As for intentional abuse, Palmer says, the fact that the drug will only be available in hospitals makes abuse much less likely than with drugs like fentanyl and morphine, which are also available to outpatients.

“Sufentanil, remifentanil, alfentanil that are available only in hospital settings have a near-zero rate of outpatient abuse,” Palmer says. “It’s such an extremely tightly-run ship in hospitals. They have to account for every pill.”

She also says that AcelRx has a comprehensive Risk Evaluation and Mitigation Strategy (REMS) for Dsuvia, so they can track and intervene in any potential abuse.

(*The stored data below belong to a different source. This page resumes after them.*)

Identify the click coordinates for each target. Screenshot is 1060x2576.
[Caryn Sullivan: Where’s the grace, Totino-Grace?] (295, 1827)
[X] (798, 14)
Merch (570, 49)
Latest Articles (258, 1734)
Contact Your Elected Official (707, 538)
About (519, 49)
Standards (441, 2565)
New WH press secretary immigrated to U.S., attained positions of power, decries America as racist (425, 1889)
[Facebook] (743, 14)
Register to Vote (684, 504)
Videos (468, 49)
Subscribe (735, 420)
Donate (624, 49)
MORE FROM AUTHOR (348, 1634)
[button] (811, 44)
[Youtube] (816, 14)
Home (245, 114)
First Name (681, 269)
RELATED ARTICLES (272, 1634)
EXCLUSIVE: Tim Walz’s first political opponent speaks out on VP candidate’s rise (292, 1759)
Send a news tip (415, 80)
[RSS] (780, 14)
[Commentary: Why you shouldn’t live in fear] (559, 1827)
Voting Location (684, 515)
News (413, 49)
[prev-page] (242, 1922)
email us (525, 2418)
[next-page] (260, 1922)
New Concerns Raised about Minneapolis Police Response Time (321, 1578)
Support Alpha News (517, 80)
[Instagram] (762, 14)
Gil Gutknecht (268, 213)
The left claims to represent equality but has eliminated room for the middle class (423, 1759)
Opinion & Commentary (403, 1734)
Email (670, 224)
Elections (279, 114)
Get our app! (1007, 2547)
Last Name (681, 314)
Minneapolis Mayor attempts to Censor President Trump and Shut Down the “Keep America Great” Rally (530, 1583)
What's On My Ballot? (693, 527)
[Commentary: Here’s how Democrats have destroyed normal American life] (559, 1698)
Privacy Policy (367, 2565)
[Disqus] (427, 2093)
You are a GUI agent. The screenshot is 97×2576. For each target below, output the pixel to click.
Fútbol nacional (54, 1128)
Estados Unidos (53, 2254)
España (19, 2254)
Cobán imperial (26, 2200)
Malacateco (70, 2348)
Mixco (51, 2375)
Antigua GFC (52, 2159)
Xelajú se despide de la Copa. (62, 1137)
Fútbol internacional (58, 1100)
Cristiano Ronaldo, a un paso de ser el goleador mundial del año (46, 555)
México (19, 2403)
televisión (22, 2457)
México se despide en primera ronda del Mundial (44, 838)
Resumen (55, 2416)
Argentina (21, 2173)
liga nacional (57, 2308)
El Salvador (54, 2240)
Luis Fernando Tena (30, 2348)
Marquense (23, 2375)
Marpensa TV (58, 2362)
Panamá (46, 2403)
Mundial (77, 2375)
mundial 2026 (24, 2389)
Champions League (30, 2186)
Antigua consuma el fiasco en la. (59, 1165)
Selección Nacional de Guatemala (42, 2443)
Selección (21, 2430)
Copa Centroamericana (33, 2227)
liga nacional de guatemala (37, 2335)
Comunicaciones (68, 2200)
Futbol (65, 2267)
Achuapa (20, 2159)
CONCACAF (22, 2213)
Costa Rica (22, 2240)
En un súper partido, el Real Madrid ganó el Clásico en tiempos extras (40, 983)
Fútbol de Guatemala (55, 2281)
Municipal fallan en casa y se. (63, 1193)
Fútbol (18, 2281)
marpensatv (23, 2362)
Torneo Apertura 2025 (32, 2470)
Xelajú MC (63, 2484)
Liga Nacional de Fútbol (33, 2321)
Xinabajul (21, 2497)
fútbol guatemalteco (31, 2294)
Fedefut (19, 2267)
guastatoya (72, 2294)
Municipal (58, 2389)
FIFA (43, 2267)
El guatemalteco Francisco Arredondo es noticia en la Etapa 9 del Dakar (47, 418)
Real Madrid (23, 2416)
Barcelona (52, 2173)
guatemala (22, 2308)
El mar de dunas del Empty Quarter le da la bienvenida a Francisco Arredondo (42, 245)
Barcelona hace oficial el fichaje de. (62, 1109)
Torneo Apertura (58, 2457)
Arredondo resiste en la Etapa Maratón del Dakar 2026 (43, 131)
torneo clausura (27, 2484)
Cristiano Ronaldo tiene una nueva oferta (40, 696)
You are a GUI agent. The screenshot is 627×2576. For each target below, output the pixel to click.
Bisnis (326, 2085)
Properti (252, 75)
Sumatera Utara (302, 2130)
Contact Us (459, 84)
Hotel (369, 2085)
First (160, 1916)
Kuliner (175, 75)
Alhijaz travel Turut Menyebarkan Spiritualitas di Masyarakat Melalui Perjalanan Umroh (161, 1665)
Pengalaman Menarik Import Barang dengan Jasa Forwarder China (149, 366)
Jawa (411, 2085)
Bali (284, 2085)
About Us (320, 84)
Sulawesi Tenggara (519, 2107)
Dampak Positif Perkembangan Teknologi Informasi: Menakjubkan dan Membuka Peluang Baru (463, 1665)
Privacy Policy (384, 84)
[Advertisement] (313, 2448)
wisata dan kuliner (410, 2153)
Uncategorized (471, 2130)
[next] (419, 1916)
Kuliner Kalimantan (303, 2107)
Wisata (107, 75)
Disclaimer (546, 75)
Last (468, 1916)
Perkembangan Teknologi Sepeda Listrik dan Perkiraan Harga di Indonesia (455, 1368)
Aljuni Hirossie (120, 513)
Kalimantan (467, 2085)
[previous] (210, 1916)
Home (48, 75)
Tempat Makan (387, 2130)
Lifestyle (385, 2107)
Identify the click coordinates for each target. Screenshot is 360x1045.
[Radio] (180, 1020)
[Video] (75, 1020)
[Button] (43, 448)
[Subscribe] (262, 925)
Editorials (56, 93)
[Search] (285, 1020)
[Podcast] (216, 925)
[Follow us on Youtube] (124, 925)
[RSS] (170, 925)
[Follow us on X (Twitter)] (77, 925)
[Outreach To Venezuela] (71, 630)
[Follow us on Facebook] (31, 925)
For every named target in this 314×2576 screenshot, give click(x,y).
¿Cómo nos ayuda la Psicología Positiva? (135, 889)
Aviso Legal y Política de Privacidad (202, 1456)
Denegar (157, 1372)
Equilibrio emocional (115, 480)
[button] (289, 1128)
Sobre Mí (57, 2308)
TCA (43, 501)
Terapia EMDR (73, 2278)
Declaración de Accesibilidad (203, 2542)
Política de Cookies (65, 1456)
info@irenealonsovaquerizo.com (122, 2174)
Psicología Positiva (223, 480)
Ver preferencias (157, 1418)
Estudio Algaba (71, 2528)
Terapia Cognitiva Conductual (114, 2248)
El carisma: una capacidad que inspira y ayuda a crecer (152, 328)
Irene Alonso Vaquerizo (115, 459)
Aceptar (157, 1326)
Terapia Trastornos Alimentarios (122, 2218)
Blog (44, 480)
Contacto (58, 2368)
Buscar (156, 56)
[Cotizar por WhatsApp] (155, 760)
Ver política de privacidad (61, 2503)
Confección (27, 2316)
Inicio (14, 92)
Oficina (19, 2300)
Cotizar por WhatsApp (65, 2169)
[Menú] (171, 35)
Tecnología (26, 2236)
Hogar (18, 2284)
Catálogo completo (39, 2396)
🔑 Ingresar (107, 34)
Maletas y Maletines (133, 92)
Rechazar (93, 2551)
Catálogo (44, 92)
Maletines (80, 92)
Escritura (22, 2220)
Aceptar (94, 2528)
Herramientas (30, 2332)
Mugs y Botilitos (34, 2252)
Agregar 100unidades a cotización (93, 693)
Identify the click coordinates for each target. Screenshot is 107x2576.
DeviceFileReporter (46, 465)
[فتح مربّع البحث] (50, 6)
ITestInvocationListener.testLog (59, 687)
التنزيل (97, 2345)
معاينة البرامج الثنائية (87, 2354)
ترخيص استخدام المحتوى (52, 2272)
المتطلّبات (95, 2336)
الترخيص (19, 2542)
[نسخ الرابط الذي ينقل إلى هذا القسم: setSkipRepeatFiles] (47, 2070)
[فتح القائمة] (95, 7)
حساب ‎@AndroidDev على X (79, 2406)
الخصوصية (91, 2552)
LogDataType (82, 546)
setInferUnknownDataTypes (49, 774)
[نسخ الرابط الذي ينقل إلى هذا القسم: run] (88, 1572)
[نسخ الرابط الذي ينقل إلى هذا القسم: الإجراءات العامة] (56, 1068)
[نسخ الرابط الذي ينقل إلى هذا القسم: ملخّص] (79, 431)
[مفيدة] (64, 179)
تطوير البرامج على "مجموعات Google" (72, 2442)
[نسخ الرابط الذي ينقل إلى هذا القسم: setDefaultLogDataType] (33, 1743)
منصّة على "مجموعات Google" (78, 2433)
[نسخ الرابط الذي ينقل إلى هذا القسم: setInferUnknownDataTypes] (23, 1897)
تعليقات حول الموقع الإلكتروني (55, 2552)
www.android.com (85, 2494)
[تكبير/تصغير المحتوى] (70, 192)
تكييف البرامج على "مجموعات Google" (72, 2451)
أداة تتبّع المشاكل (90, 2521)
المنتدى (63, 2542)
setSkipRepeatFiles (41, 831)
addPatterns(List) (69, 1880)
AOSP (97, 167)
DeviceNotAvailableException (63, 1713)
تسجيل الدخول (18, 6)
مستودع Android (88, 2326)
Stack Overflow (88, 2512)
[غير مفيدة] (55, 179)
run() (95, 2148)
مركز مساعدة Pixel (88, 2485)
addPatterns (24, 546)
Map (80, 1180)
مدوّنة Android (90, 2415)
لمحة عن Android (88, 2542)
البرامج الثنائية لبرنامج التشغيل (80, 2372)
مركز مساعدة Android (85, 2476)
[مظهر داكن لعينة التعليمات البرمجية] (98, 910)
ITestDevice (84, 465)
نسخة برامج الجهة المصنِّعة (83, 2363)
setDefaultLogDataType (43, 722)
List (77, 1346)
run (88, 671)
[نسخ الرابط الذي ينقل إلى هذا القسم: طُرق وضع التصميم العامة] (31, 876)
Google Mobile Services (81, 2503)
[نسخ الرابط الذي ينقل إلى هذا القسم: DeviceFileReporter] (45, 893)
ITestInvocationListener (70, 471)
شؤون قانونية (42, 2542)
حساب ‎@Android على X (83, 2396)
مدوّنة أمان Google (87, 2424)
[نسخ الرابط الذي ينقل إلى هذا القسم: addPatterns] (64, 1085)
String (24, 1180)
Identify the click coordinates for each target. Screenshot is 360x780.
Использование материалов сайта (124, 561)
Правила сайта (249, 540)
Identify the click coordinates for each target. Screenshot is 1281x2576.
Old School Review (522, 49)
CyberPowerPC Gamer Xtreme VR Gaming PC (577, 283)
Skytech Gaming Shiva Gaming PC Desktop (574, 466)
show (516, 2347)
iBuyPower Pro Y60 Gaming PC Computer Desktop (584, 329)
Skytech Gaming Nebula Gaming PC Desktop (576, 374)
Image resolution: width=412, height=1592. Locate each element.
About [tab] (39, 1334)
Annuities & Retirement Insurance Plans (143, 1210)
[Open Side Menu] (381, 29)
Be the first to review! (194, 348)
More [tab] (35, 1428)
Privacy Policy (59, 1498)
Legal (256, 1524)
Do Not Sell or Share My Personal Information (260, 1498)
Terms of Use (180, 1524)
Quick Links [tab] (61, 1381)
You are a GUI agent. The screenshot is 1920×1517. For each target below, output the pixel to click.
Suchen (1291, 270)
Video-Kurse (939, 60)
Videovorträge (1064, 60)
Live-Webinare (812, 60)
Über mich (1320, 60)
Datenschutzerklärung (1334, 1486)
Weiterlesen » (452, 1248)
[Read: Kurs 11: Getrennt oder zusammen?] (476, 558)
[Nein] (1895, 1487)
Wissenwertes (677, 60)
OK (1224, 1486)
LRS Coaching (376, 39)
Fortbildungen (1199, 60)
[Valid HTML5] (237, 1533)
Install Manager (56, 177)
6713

Not everyone is convinced, however. Raeford E. Brown Jr., MD, a professor of anesthesiology and pediatrics at the University of Kentucky, who chairs the FDA committee but was not at the meeting where members voted on Dsuvia, is worried about the risks of abuse despite AcelRx’s best efforts to prevent it. (The committee vote isn’t binding, but is a step toward approval.)

“Sufentanil is a very potent opioid that is in a preparation that will be easily divertible. In the IV formulation, it has been a drug of abuse for health care providers. The proposed REMS that the Agency feels will protect public is untested and prior iterations have been less than successful,” he says. “Safety in important.”